Our study has some limitations. The cross-sectional nature of the study design, for example, does not allow for causal inferences. Our study participants were recruited from only one IZ; while the Thang Long Industrial Park is demographically similar to many other IZs around Hanoi, it is not necessarily representative of all IZs in Vietnam. Therefore, generalizations of the findings to other women migrant workers in other locations should be made with caution. HIV testing was self-reported and was not confirmed by medical records; thus, it is possible that recall bias and/or social desirability biases may have occurred during self-reporting. Additionally, gender does not exist in a binary, and this study intentionally uses the broad and non-biologically deterministic term ‘women’ throughout to include all participants who identify as women regardless of their sex assigned at birth.
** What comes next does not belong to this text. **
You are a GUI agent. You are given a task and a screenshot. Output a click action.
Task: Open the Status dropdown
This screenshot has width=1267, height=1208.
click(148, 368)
Further research is warranted for understanding the experiences of individuals who identify as transwomen, transgender individuals, or gender nonbinary folk, as their HIV testing and other SRH experiences may well differ from the results reported here. Another limitation is our focus on self-reporting sexual activity. Our sample is dependent on accurate self-representation around sexual activity, which may be influenced by factors such as perceived social desirability bias or the experience of nonconsensual sex acts (i.e., victims may implicitly define “sexual activity” as only applying to consensual sex only) [53]. Finally, it is important to note that the study includes participants who reported having “ever tested” for HIV, and this response might include/reference time or experiences before participants were working in the industrial zone. Nevertheless, we feel that these limitations are generally outweighed by the study’s strengths, including a large sample size and novel subject; it is one of only a few studies exploring factors impacting HIV testing among an under-resourced and at-risk demographic, and is the only known study of its kind to do so specifically in Vietnam.

Conclusion

Understanding the barriers and characteristics impacting HIV testing among high-risk migrant populations in low- and middle-income countries is critical to continuing the fight against HIV. This study adds to that important and understudied goal in Vietnam through the examination of HIV testing characteristics among a vulnerable population: young women migrant workers in IZs. Recruiting from an Industrial Park outside Hanoi, this study found low levels of HIV testing and high rates of unprotected sex among our study participants. These findings indicate an urgent need to provide or improve culturally sensitive educational materials and interventions that can impact safe sex knowledge and practices, perceptions of risky sexual behaviors, and general HIV knowledge. Furthermore, our findings suggest that improving access to healthcare resources generally, and SRH/HIV services specifically, would improve HIV testing rates among this population.